Division 11 window treatments. Predecessor: paint complete (all coats), flooring complete. Duration: measurement and order must precede delivery by the product’s lead time, typically one to two weeks for standard products. Installation after delivery: two to four hours per unit depending on window count and product type.
Division 8 shower doors and mirrors. Predecessor for shower doors: tile complete and grouted in the shower. Predecessor for vanity mirrors: cabinet installation complete. Duration from shower door measurement to delivery: two to three weeks for standard frameless and semi-frameless. Mirror delivery is typically one to two weeks.
The critical path through interior finishes
The critical path through interior finishes on a multifamily floor runs: drywall and prime coat complete, cabinet delivery and installation (three to five days on a thirty-unit floor), countertop template (same day as cabinet completion), countertop fabrication (ten to fourteen days), countertop delivery and installation (one day after delivery), plumbing trim-out (one to two days after countertop installation), floor completion.
The countertop fabrication period is the longest fixed-duration item in the interior finishes critical path. Every day of delay in template measurement extends the floor completion date by one day. Every day of delay in cabinet installation extends the template date by one day, which extends the floor completion date by one day.

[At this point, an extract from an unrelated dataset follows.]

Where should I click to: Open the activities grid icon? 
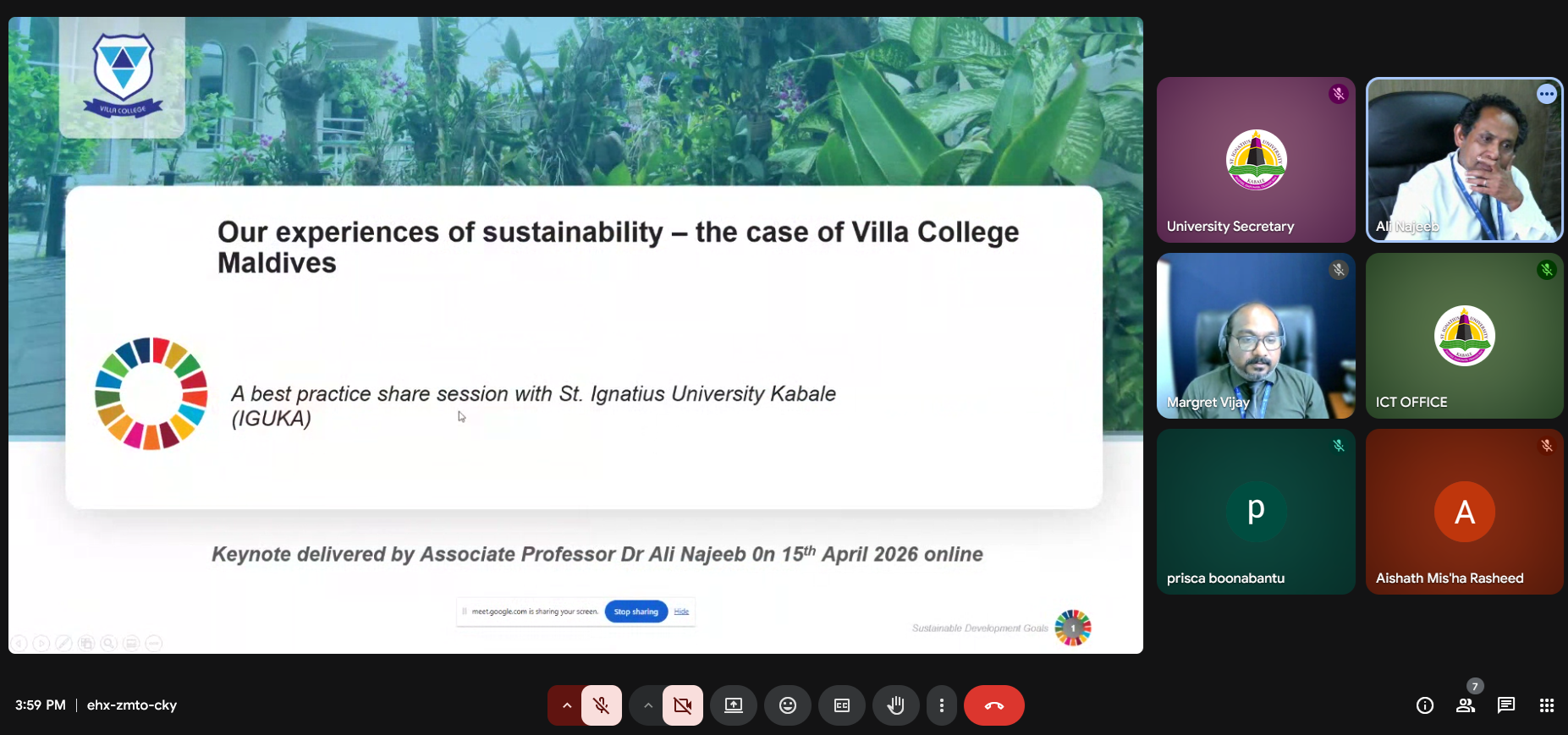click(1547, 705)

The schedule should model this chain explicitly, with a finish-to-start predecessor between cabinet completion and countertop template, a fixed duration of ten to fourteen days for countertop fabrication, and a finish-to-start predecessor between countertop installation and plumbing trim-out.

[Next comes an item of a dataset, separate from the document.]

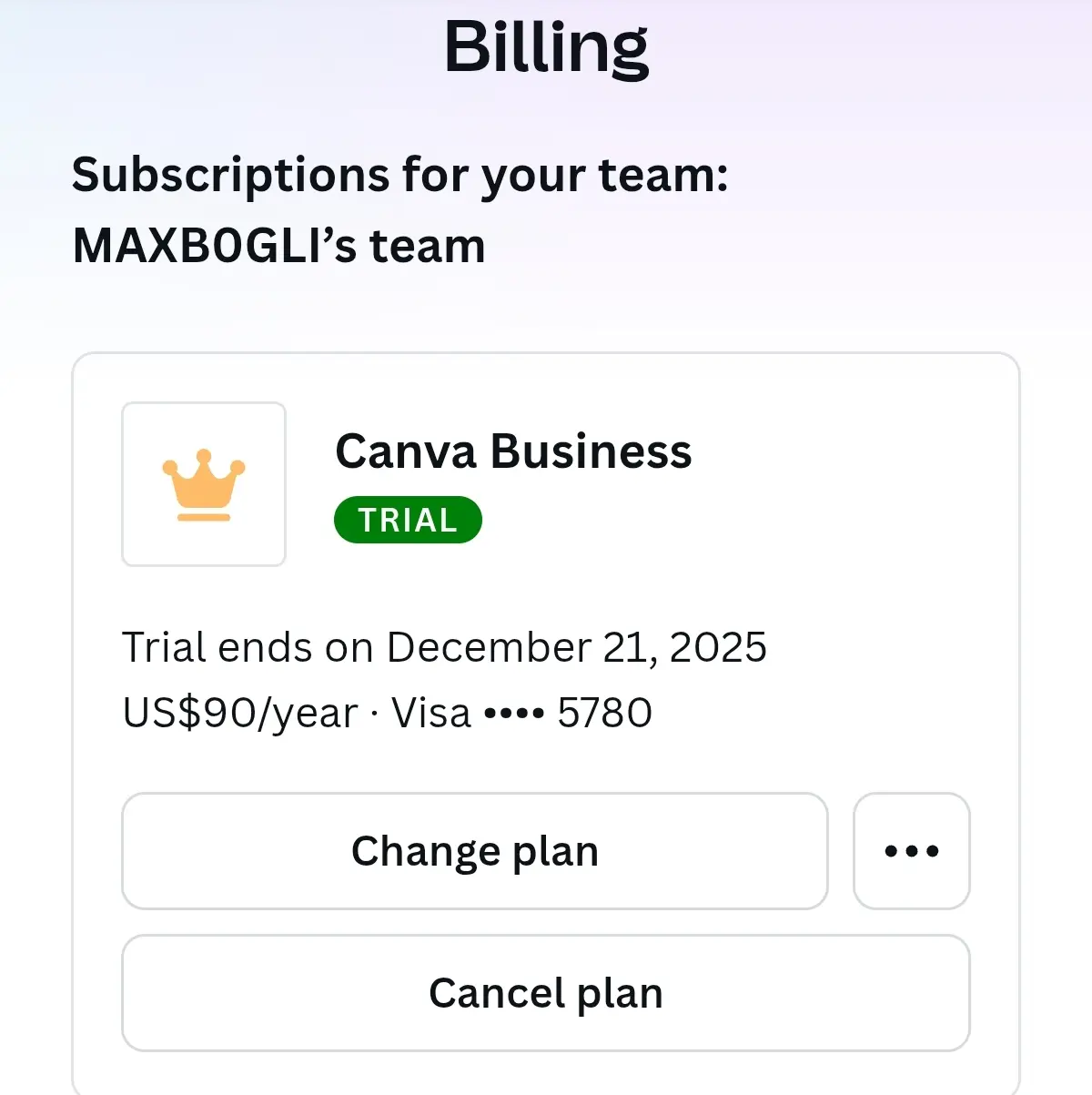Click the Cancel plan button
This screenshot has width=1092, height=1095.
point(546,993)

Duration assumptions for scheduling
Production duration assumptions for interior finishes vary by project scale, unit type complexity, and crew size. Reasonable baseline assumptions for a thirty-unit standard residential floor with an experienced finishes sub:
Cabinet installation: four to six days for a full floor including all unit types, with two installation crews. Countertop template: one day for a full floor (all units of all types). Countertop fabrication: ten to fourteen days, non-compressible. Flooring installation: three to five days for a full floor with two crews. Accessories installation: two to three days for a full floor. Window treatment installation: two to three days for a full floor after delivery. Shower door installation: two days after tile is confirmed complete.
These durations assume the predecessor conditions are met at the start of each trade’s work. A floor where cabinets are delivered to five units at a time over a ten-day period rather than delivered to the full floor before installation begins extends the total cabinet duration and delays the countertop template date.
How Innergy provides scheduling input
On Innergy projects, we provide scheduling input at the preconstruction meeting: our duration assumptions by trade for the specific project’s unit type and floor count, the predecessor conditions we require before mobilizing each trade, and our countertop template-to-delivery lead time for the specific product being installed. This information allows the GC’s scheduler to build a realistic interior finishes schedule before the project starts rather than discovering scheduling problems when the first floor is ready for finishes.
For GCs in TX, WA, OR, CO, UT, or NM who want to discuss interior finishes scheduling input for a specific project, contact us and we respond within one business day.
The scheduling input Innergy provides at pre-construction, duration assumptions, predecessor conditions, and countertop fabrication lead times, costs nothing and is available before the master schedule is finalized. GCs who build interior finishes schedules without this input discover the schedule variances in the field, where they cost time and money. GCs who build the schedule with accurate finishes input discover them on paper, where they cost a schedule revision.